Bootcamps fill a different niche. Programmes like Nucamp’s AI and Python tracks cost roughly BMD 2,124-3,980 for 15-25 weeks, emphasise part-time schedules, and report graduation around 75% with employment outcomes near 78%. Reviews average about 4.5/5 stars from almost 400 learners, with many praising the balance of affordability and structure for career changers.
Layer certifications and remote learning on top as needed. Around 62% of employers say they prefer candidates with cloud credentials such as AWS Machine Learning or Google Cloud Professional Data Engineer, and free options like Google’s AI Essentials can give you a quick on-ramp before you commit money. A practical 12-month plan from Bermuda might combine a short AI literacy course, a Python/SQL bootcamp, a cloud cert, and two or three Bermuda-relevant projects you can show to Arch, AXIS, Hiscox or Butterfield.
Building experience and a portfolio in a small island market
On a small island, you won’t see “Junior AI Engineer - Hamilton” posted every week. But that doesn’t mean there’s no way to build experience. It just means your portfolio needs to be closer to the waterline: concrete projects tied to Bermuda’s re/insurance, banking and fintech realities, plus relationships with the people who own those problems.
Formal internships are one obvious route. Arch, AXIS, RenaissanceRe, Hiscox Bermuda, Athene and the banks (Butterfield, HSBC Bermuda, Clarien) all run analyst and technology programmes where the real work often includes cleaning data, automating reports, or supporting LLM experiments inside actuarial, risk, or operations teams. If you can show up with even two small, Bermuda-relevant projects - say, a synthetic claims severity classifier or an LLM that summarises policy wordings - you’ll stand out against generic CVs.
At the same time, many Bermudians are carving out AI experience by becoming “the AI person” where they already work. That might mean automating bordereaux preparation at a broker, building a lapse-risk dashboard in finance, or designing an AI-assisted customer service flow in tourism. Others are moonlighting with insurtech and fintech pilots, taking advantage of the island’s supportive BMA-led fintech regime to prototype small tools for underwriting, compliance or client reporting.
Remote work adds a fourth channel. One remote jobs site recently listed around a dozen software development roles open to Bermuda-based workers - including applied AI engineer co-op posts - underscoring that you can contribute to global AI teams from Hamilton’s time zone, as highlighted by DailyRemote’s Bermuda listings. A strong GitHub, plus clear write-ups of what you’ve built, is your passport there.
Over the next 30-90 days, aim to: build 2-3 small projects anchored in Bermuda use cases; write one-page business explainers for each; ask a local nonprofit or small business if you can automate a report or workflow with AI; and have at least 10 conversations with people at your target employers. In Bermuda’s tight market, that combination of visible work and direct contact is often what gets you onto the boat.
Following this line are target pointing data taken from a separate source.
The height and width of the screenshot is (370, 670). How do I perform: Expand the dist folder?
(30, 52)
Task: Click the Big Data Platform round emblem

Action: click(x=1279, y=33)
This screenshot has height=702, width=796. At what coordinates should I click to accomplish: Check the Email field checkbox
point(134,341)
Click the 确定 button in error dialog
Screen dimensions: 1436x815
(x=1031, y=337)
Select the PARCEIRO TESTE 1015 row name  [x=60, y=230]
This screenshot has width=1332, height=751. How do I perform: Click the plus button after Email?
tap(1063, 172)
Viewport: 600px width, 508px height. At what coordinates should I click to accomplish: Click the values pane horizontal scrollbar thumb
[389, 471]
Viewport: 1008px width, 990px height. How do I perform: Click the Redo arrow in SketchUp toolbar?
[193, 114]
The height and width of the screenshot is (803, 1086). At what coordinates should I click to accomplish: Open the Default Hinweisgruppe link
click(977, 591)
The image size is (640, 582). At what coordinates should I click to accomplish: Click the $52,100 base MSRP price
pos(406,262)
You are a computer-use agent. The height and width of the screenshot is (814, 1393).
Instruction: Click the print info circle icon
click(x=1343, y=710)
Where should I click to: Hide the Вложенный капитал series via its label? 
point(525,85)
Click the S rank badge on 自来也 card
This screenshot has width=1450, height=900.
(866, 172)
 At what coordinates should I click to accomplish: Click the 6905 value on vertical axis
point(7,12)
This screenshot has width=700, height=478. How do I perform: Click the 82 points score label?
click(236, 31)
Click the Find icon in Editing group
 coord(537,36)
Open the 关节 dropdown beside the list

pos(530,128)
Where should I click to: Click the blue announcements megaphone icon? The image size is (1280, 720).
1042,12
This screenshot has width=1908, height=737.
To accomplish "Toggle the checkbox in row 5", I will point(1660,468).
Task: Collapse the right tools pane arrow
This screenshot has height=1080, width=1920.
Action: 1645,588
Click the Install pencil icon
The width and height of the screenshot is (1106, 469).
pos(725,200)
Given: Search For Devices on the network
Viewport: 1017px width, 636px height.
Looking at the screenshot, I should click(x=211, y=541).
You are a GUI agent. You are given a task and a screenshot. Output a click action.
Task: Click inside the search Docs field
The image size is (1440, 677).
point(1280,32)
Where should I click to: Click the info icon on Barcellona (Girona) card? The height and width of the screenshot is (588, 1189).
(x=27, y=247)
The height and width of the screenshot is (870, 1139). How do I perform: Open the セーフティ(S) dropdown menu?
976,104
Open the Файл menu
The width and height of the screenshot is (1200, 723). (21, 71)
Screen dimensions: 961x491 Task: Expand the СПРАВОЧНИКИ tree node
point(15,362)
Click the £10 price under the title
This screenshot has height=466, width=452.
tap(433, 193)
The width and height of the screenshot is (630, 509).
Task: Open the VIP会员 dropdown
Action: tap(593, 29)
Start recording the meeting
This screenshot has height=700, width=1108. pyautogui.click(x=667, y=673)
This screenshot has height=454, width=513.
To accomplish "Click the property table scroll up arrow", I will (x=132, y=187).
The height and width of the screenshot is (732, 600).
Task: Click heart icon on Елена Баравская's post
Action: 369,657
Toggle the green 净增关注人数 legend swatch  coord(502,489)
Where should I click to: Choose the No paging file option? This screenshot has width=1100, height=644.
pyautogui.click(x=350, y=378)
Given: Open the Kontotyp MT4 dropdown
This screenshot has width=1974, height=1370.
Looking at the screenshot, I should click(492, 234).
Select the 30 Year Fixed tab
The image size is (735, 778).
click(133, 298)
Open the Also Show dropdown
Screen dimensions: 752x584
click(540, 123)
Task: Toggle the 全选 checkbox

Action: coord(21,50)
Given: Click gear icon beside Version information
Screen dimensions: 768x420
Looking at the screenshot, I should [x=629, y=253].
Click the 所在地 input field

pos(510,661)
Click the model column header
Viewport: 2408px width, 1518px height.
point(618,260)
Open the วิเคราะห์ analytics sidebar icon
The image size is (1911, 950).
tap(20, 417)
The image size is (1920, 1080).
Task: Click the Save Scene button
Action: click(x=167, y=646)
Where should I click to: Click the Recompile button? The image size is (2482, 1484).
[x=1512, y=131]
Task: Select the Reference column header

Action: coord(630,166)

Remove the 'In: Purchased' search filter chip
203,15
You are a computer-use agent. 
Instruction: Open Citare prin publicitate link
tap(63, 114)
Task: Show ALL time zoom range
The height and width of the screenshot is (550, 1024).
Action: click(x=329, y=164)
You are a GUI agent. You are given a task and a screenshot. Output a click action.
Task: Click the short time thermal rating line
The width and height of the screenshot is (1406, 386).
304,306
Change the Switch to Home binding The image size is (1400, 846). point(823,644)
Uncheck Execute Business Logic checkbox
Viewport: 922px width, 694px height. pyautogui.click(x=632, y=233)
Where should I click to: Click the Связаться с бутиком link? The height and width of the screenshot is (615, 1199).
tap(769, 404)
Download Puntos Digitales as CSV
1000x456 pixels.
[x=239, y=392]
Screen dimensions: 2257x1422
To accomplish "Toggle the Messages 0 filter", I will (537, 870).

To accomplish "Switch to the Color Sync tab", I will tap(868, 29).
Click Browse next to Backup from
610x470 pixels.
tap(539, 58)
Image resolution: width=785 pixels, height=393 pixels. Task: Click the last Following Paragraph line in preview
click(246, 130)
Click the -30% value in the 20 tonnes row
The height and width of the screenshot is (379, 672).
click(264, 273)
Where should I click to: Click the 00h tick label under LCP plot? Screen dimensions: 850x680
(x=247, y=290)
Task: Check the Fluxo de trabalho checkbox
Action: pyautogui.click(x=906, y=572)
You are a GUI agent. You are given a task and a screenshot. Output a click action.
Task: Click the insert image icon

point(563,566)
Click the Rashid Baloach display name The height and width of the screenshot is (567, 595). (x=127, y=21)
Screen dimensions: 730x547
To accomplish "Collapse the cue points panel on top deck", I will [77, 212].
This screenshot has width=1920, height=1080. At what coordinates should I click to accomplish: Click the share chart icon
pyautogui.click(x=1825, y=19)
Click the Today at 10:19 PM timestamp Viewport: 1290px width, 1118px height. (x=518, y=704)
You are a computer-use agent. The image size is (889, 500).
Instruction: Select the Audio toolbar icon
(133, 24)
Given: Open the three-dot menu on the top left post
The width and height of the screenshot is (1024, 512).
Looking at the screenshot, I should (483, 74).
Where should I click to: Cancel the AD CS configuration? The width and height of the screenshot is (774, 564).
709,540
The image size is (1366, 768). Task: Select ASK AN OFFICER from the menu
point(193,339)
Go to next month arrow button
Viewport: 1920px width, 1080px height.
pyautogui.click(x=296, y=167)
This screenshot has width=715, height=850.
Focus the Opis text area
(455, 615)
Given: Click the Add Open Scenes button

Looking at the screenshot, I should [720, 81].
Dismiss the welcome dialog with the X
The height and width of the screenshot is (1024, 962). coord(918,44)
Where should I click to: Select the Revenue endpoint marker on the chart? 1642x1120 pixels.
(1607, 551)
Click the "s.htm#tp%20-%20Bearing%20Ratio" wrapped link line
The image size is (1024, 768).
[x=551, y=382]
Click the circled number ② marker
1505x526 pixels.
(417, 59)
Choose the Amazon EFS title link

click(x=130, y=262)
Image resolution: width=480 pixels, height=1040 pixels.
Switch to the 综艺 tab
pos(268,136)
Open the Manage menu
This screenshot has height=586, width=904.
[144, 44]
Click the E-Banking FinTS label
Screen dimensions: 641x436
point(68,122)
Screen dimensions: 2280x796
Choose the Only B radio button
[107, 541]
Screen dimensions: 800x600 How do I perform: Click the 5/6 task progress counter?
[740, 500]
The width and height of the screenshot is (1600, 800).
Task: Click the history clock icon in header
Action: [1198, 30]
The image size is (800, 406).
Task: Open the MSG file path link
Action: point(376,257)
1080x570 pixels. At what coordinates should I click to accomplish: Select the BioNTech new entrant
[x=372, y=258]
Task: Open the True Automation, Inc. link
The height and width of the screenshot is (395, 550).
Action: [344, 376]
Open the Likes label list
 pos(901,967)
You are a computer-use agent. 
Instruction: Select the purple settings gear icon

Navigating Bermuda’s regulatory and ethical reefs
For all the excitement about AI on the island, Bermuda is not a “move fast and break things” jurisdiction. The Bermuda Monetary Authority and Government have been clear: innovation is welcome, but it has to sit inside a lattice of strong but flexible rules. The Fintech Strategy 2026-2028 leans hard into digital assets, insurtech and AI, yet keeps circling back to one theme: public trust.
In practice, that means every serious AI initiative here has to be able to survive daylight. An AG55 cash-flow engine or an LLM used in claims needs to be explainable to boards, auditable for the BMA, and transparent enough that clients and policyholders don’t feel like decisions are coming from a black box. Local commentary on AI from PwC, reported in Bernews’ coverage of AI and global growth, makes the same point: the economic upside only arrives if people trust the systems making the calls.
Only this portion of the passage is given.